§ **Problem statement**
Express the items as a JSON list of strings, one string per line, from the start of the items through the line containing "tap(25, 804)", inclusive, skipping blank lines and leaving the pictures out.

§ **Given entries**
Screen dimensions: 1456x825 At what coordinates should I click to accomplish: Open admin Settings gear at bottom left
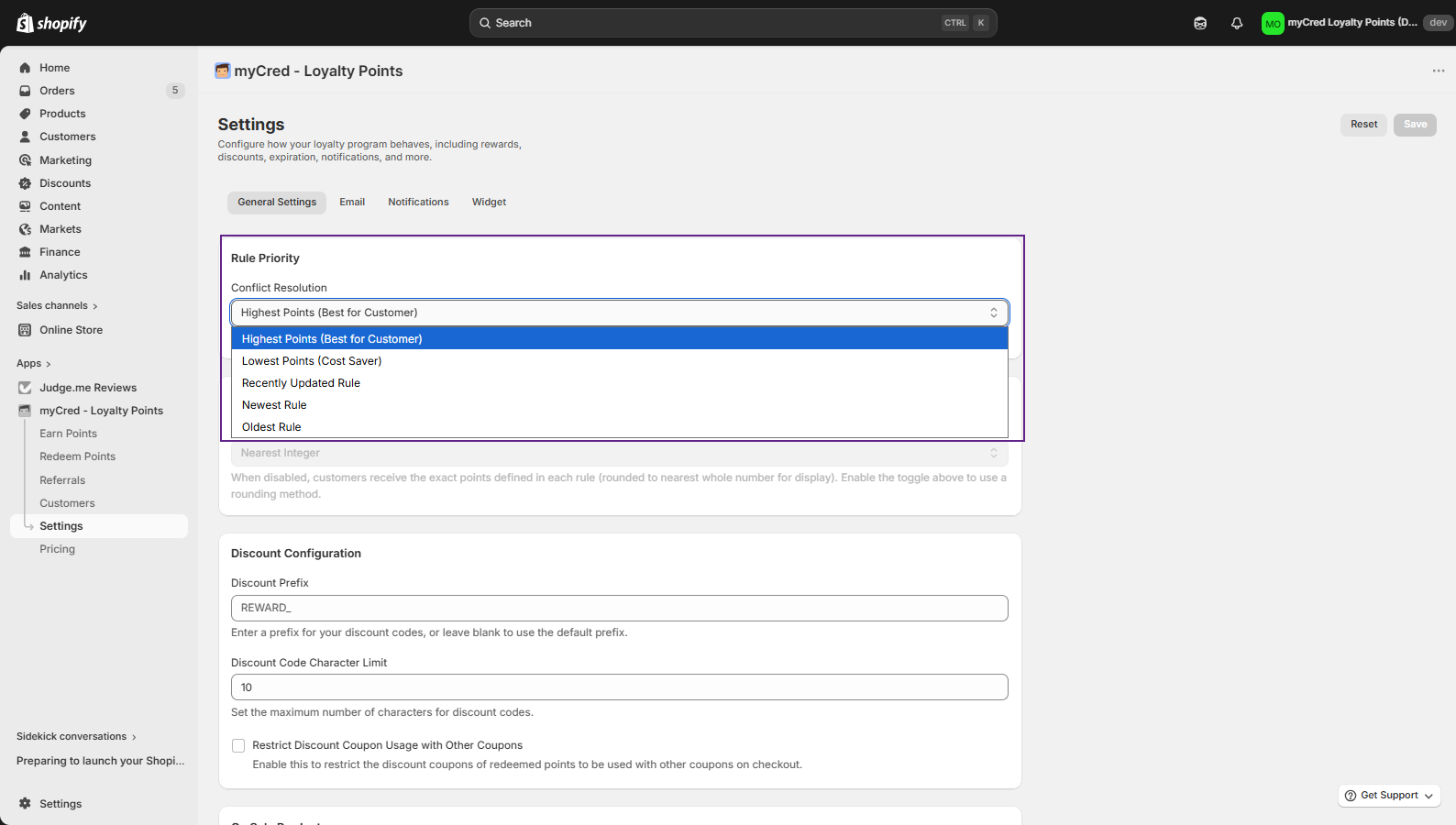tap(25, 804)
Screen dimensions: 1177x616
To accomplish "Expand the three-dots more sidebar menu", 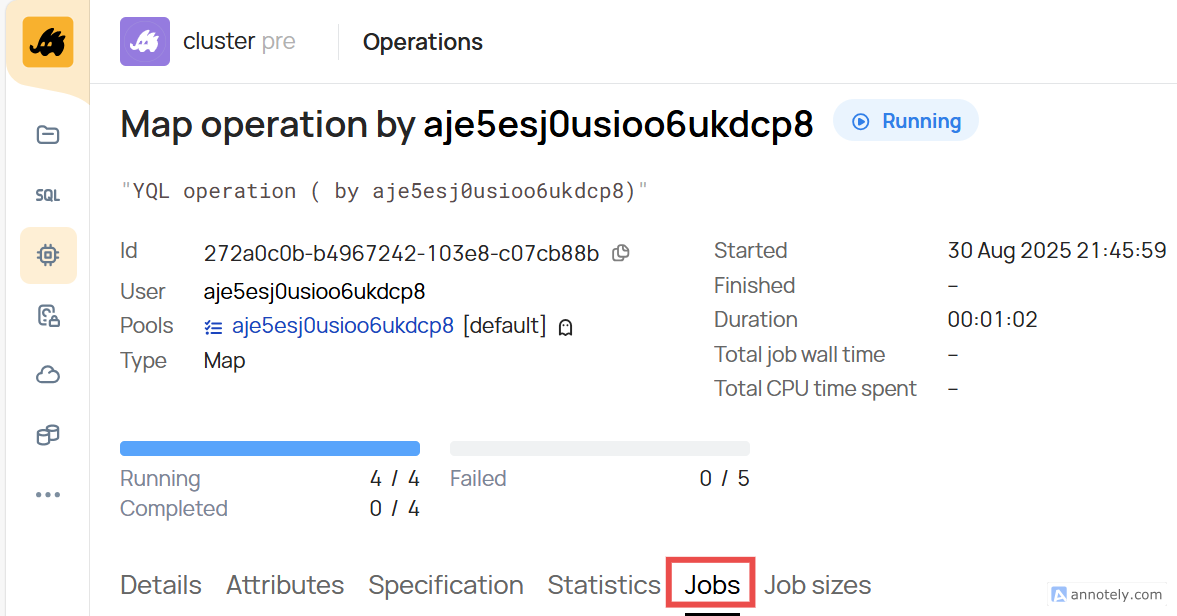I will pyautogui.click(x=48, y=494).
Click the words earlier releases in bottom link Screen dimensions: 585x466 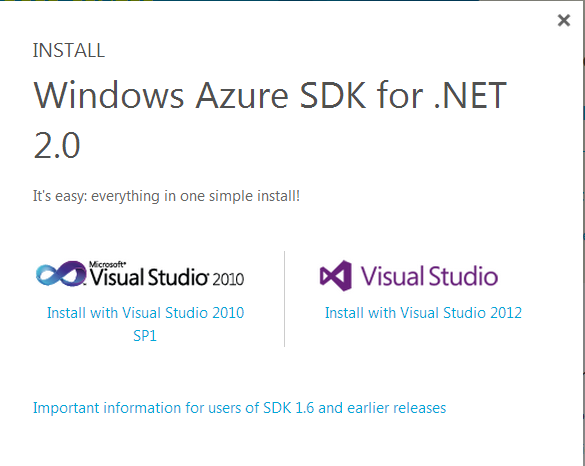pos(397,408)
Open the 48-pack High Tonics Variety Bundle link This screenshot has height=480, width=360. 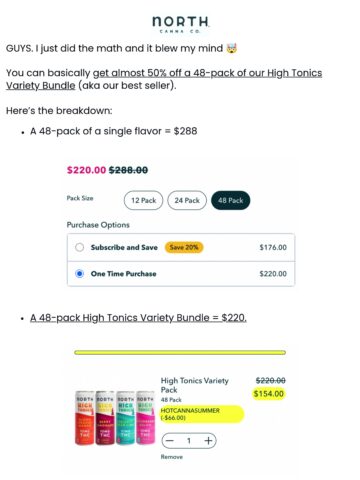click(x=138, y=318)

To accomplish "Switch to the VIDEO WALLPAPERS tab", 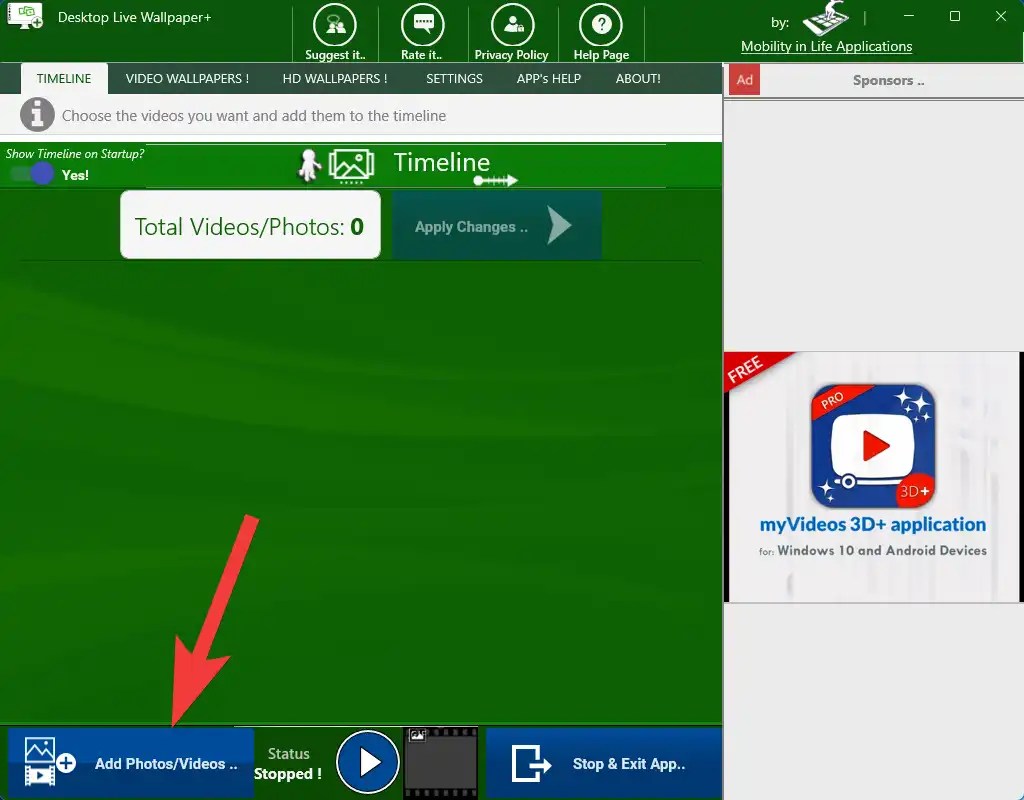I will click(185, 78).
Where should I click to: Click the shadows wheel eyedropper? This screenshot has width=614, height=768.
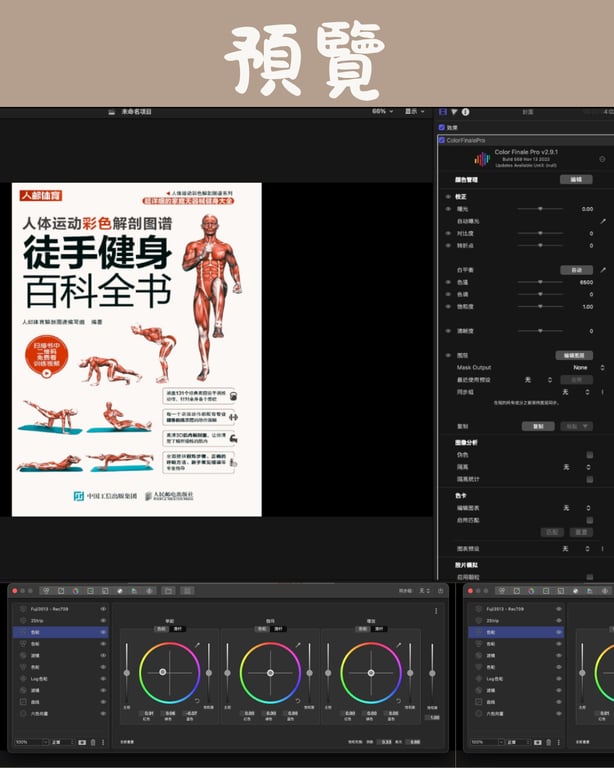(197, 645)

§ **Expected answer**
[
  "Screen dimensions: 1456x825 At what coordinates should I click to accomplish: Open admin Settings gear at bottom left",
  "tap(25, 804)"
]